平山亜佐子 左右社 2025.7.30
読書日:2026.2.2
明治、大正、昭和のはじめにかけて、世間を騒がせた、あるいは世間の注目を浴びた女性を20人紹介した本。
平山さんはデザイン事務所に入ってデザインをしていたんだけど、いつの間にか破天荒な女性の本を出す専門家になってしまったらしい。本書と同じような本をたくさん出している。そして、どうやらこの手のネタに困らないらしいのだ。たぶん、世の中のメディアはいつの時代も破天荒な女性を受けるネタとして扱うのが得意なのだろう。こうして、いろいろな女性が話題に上がり、ある女性を調べると芋づる式にいろんな女性の人生が目に入ってくるようだ。
いろんなタイプの女性が紹介されているのだけれど、美貌系で注目を集めたひとは今見てもやっぱり美しいと思ったな。ドーリー(人形)と呼ばれたバロン薩摩こと薩摩治郎八(さつまじろはち)の妻、薩摩千代はヨーロッパの美人コンテストに入賞するくらいの美人で、写真をみるとへーと思ってしまう。しかし彼女はバロン薩摩の作品と呼べる女性で、彼女自身の意志はほとんど感じられない。

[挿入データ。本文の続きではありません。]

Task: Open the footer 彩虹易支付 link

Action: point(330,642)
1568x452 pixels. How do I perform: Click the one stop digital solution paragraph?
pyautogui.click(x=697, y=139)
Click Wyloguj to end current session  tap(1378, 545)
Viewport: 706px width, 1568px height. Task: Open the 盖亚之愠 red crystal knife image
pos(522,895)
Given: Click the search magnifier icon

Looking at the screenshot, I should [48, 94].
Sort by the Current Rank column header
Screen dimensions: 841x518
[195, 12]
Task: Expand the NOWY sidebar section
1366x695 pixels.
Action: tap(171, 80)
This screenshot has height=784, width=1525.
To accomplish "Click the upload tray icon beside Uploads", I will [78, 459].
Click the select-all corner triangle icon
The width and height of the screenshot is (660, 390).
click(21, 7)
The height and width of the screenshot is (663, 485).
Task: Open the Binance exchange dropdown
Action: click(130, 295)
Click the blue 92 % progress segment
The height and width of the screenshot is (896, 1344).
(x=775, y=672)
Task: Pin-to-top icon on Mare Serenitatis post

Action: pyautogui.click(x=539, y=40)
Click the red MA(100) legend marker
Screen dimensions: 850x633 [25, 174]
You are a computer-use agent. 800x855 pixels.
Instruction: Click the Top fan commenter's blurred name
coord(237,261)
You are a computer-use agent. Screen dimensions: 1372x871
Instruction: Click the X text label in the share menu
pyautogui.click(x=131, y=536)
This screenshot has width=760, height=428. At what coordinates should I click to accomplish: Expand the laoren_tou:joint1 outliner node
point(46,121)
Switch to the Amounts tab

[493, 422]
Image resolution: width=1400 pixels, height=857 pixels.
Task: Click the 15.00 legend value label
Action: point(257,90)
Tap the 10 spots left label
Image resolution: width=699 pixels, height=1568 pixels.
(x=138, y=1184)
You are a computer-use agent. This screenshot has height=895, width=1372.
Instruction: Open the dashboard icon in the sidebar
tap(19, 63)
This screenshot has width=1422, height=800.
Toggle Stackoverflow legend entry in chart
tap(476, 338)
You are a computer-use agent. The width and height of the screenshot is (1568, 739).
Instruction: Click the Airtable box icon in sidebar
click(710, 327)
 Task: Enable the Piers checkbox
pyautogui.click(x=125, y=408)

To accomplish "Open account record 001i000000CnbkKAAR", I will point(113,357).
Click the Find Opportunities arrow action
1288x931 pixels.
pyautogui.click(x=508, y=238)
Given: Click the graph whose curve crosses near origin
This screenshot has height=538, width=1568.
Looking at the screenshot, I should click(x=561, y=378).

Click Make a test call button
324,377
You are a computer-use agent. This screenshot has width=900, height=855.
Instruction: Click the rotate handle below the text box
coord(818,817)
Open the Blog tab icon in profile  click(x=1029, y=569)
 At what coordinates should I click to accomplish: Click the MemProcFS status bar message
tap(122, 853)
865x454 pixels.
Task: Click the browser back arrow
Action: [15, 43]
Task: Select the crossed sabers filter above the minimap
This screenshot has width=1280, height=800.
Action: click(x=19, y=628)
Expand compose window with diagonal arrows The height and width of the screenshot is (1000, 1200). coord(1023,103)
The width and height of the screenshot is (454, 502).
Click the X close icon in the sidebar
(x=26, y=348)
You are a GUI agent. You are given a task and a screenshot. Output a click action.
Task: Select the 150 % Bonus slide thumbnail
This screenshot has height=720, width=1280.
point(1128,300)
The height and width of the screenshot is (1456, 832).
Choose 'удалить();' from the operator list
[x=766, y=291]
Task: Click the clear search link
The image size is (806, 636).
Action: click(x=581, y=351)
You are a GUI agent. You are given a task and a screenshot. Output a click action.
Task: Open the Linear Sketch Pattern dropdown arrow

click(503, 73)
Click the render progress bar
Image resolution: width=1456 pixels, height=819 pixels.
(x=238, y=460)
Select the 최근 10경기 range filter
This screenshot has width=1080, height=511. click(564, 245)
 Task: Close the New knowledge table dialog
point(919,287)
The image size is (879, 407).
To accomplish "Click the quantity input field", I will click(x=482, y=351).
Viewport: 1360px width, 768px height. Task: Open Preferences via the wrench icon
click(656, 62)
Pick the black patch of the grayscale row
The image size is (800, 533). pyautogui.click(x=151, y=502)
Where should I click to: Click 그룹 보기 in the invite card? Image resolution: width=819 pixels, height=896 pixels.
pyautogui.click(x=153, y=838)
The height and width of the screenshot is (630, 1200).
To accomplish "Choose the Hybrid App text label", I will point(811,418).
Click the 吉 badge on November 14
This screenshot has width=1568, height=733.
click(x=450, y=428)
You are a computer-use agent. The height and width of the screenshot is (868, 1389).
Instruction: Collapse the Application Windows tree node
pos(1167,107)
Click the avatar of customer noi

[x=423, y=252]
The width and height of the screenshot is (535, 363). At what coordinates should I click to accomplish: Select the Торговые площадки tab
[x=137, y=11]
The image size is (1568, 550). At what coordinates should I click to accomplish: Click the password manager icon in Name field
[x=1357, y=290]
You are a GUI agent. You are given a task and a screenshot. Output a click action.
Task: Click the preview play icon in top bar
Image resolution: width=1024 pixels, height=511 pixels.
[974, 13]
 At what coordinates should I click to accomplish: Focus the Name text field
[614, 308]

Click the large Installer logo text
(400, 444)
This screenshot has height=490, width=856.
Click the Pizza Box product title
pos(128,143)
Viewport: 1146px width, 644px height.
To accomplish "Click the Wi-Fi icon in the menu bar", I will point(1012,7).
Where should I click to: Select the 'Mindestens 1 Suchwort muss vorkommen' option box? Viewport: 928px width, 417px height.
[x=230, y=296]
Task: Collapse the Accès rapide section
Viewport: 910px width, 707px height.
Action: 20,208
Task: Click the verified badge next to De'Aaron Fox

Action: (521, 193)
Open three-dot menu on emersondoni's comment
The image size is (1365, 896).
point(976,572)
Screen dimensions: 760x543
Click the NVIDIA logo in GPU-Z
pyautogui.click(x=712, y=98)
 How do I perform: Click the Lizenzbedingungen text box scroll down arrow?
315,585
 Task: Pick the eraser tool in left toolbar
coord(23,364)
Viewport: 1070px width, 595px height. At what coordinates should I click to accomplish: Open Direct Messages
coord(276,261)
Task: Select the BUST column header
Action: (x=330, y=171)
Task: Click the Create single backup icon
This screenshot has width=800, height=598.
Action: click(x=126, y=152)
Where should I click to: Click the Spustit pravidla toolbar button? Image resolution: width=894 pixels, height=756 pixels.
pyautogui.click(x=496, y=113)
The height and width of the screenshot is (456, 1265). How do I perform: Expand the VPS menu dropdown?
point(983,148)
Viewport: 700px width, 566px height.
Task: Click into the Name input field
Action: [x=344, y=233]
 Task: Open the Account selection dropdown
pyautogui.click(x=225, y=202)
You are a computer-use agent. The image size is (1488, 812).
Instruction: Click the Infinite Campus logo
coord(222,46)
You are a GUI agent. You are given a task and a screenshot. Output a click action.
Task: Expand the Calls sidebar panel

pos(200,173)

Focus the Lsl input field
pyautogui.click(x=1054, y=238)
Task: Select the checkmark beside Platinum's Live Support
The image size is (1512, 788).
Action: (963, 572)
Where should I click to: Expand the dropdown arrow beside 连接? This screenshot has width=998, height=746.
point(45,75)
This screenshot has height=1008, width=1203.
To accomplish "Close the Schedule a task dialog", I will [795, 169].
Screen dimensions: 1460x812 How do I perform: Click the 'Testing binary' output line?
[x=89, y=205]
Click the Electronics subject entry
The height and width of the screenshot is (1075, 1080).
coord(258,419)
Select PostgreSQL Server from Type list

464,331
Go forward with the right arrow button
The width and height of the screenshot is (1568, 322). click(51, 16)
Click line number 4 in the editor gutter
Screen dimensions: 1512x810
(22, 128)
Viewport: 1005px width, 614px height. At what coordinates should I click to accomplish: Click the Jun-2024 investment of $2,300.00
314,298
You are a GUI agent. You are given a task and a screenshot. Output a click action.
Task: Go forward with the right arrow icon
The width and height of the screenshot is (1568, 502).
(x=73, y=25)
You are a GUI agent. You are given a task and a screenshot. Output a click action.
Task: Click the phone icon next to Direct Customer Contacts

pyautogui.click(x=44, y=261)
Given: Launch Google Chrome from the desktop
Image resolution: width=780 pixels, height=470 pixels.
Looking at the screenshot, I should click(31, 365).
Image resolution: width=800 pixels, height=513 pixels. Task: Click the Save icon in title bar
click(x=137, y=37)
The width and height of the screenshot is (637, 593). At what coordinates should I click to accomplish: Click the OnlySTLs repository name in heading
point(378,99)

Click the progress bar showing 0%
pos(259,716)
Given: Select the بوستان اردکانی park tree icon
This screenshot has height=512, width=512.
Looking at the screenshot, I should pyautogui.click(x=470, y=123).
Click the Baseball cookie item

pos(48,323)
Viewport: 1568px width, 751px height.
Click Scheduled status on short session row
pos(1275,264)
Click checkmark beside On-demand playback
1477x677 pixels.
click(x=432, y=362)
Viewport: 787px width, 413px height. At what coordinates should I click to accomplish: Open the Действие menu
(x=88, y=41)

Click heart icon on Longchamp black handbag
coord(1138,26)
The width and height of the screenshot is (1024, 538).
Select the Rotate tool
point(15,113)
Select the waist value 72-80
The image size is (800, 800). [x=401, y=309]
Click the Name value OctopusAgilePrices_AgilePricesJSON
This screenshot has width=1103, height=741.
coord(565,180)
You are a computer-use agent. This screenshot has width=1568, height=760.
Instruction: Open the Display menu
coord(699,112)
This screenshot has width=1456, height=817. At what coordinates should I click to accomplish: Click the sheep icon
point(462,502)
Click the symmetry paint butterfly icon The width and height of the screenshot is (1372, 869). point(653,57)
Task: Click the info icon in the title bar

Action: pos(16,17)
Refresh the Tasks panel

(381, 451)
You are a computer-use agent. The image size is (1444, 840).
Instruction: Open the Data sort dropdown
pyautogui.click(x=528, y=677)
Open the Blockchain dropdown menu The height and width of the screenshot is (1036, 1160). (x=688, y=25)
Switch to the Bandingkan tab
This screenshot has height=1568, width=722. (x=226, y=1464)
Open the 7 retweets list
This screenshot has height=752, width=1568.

それに比べれば同じ美貌系でも、バイオリニストの諏訪根自子(すわねじこ)は美貌と才能を兼ね備えた人物で、意志も強く、歴史の荒波を自力で乗り越えてきたという点で興味をよりひく。プロマイドの売れ行きが抜群だった諏訪根自子はヨーロッパへ行くと、自分の意志で日本に帰ってこずにヨーロッパで活躍し、ナチスのゲッペルスから伝説のバイオリン、ストラディヴァリウスを贈呈されたりしている。亡くなられたのは2012年(92歳)ということだから、つい最近までご存命だったのですね。
わしが一番面白いと思ったのは、「シベリアお菊」と呼ばれた出上キク(いでがみきく)ですね。山口県で1878年に貧しい漁村に生まれて、17歳で大陸に渡り、シベリアへ。娼館を兼ねた旅館などで荒稼ぎをする。しかし、シベリア出兵した日本軍に情報収集を頼まれると、私財を投じてスパイ活動を行い、日本軍に協力、感謝状までもらう。日本軍がシベリアから撤退すると、キクの運命も下り坂になり、アヘンと酒に溺れて亡くなるが、最期まで感謝状は肌身離さず持っていたそうだ。なんかこの人生は石光真清の人生を彷彿とさせるなあ。
20人の中で、人生の最期を穏やかに過ごせた人はあまりいない感じ。正直、その厳しい人生に、読んでいると切ない気分になることも多かったです。
平山さんには今後とも破天荒な女性を発掘していただきたい。